- Kfar Shouba Location within Lebanon
- Coordinates: 33°19′41″N 35°41′33″E﻿ / ﻿33.32806°N 35.69250°E
- Country: Lebanon
- Governorate: Nabatieh Governorate
- District: Hasbaya District

Area
- • Total: 37 km^{2} (14 sq mi)
- (including its hills)
- Elevation: 1,256 m (4,121 ft)

Population
- • Total: 1,000 (another 8,500 people from the village are living abroad)
- • Density: 27/km^{2} (70/sq mi)
- Time zone: UTC+2 (EET)
- • Summer (DST): UTC+3 (EEST)
- Dialing code: +961

= Kfar Shouba =

Kfar Shouba (كفرشوبا), also known as Kfarshouba and Kafr Shuba, is a municipality in the Hasbaya District of the Nabatieh Governorate in Southern Lebanon. The people of the village are Sunni Muslims. It is situated in the region of Arkoub, at 1256 m above sea level and 130 km from Beirut. Located near the border of Israel and the Golan Heights, not far from the Shebaa Farms, it overlooks in depth both Israel and the Lebanese Bekaa, which makes it a strategic military location.

==History==
The village was occupied by Israeli troops during a punitive mission, in the wake of PLO attacks inside Israel, on the 26 of February 1972, and was devastated by a major Israeli attack conducted in January 1975. It was bombed and rocketed by Israeli warcraft further on 15 June, and shelled again by Israeli artillery on 31 August, of that year. The mosque in the village was destroyed by Israeli artillery in 1972 but partially rebuilt.

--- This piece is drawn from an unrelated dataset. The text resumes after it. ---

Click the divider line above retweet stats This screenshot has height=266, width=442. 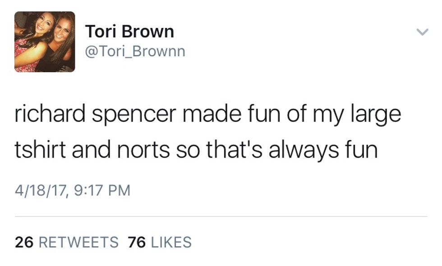[221, 217]
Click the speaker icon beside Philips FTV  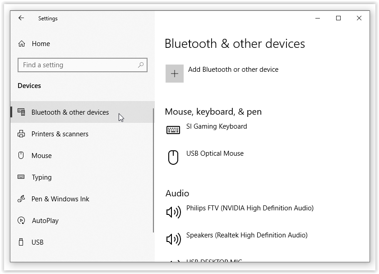pos(173,210)
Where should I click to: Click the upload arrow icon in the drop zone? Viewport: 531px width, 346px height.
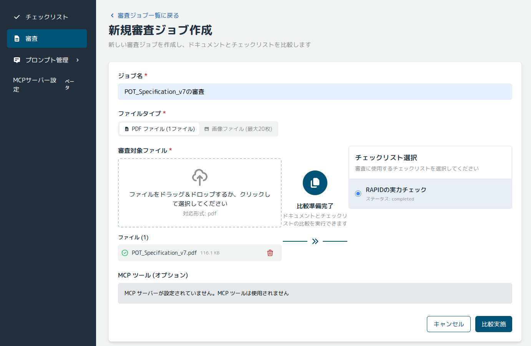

It was struck by Israeli air raids and artillery fire in April 2002 after Hezbollah fired rockets at Israeli army positions in the occupied Shebaa Farms.

In retaliation for a Hezbollah retaliatory strike against an Israeli patrol on the 28 January 2015, the village was shelled by IDF artillery fire, together with the two other border villages of Majidiyeh, Abbasiyeh.

Kfar Shouba is the second largest village in southern Lebanon, which also contains the largest number of young graduates in the Caza of Hasbaya.

The Lebanese Army, as well as Hezbollah, say that Israel is still occupying the general area in which the village is located, known as the Kfarshouba Hills. It stands in mountainous terrain.

As a result of Hizbollahs support for Palestinians during the Gaza war, Israel has struck multiple homes, buildings and cultivated land in the area, which caused great damage to the village and has lead to death of multiple civilians.

==Landmarks==
- The Shkif (in Arabic الشقيف)
- Ajami, and Mobaraki Sheikh Salam: Considered to be The three major holy chains.

==Demographics==
In 2014 Muslims made up 98.15% of registered voters in Kfar Shouba. 94.34% of the voters were Sunni Muslims.

===Large families and notables===
- Largest families: Al-Kadri (القادري), Kassab (قصب), Abdallah (عبدالله), Diab (ذياب), Ghanem (غانم), Chibli (شبلي), Saleh (صالح), Khebbaiz (خبيز)
- President of the municipal council: Dr Kassem El Kadiri
- Mayors: Mohammad Kassab (Abu Naser), Mohamad Hamed, Ali Salah Diab
- Director of Secondary school: Mohamad El Kadiri
- Director of primary school: Ahmad Toufic Kassab

==Agriculture==
Kfar Shouba farms produce olives (over 100 tonnes in 2006 including olive oil), figs, grapes, and cherries.